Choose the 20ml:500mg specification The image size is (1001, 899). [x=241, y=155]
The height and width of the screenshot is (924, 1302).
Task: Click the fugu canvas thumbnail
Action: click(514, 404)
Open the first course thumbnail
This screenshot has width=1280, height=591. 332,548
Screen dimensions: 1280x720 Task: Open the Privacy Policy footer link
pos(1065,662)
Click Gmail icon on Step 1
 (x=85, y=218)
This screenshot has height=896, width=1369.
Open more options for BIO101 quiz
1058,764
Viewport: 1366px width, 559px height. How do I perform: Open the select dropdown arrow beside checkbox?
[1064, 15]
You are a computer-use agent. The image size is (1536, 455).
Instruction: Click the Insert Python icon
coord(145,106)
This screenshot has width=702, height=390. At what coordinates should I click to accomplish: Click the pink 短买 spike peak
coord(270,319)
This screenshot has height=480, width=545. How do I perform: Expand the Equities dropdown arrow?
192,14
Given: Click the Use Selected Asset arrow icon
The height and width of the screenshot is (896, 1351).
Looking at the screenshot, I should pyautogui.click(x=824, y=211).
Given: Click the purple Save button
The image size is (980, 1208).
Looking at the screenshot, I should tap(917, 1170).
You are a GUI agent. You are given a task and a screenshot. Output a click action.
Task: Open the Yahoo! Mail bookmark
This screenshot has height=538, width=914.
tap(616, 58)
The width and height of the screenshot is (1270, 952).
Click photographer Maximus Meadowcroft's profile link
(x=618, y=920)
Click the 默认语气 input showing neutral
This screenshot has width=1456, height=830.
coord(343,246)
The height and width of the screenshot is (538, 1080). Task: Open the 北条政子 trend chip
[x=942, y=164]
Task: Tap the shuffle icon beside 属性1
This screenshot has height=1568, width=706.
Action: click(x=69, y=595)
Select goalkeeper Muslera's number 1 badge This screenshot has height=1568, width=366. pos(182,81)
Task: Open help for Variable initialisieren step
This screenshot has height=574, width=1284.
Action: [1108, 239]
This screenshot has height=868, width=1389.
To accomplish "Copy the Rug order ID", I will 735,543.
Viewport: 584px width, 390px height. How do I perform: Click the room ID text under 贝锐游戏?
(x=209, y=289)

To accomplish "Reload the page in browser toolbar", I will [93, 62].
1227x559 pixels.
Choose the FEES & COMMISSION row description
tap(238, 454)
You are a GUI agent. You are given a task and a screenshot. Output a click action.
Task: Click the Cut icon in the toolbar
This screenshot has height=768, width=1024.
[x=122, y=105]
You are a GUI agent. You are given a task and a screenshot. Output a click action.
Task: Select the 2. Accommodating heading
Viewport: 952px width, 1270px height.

### What you have to do
Render the entries from the line holding "This screenshot has height=480, width=545." through the line holding "coord(343,246)", inclusive, as a two-column CSV with the headers entry_text and entry_answer. Give one row per entry, put each value in a single quoted field, and replace line breaks with spaces.

### Response to the exercise
entry_text,entry_answer
"This screenshot has height=480, width=545. How do I perform: Expand the Equities dropdown arrow?","192,14"
"Given: Click the Use Selected Asset arrow icon The height and width of the screenshot is (896, 1351).","Looking at the screenshot, I should pyautogui.click(x=824, y=211)."
"Given: Click the purple Save button The image size is (980, 1208).","Looking at the screenshot, I should tap(917, 1170)."
"You are a GUI agent. You are given a task and a screenshot. Output a click action. Task: Open the Yahoo! Mail bookmark This screenshot has height=538, width=914.","tap(616, 58)"
"The width and height of the screenshot is (1270, 952). Click photographer Maximus Meadowcroft's profile link","(x=618, y=920)"
"Click the 默认语气 input showing neutral This screenshot has width=1456, height=830.","coord(343,246)"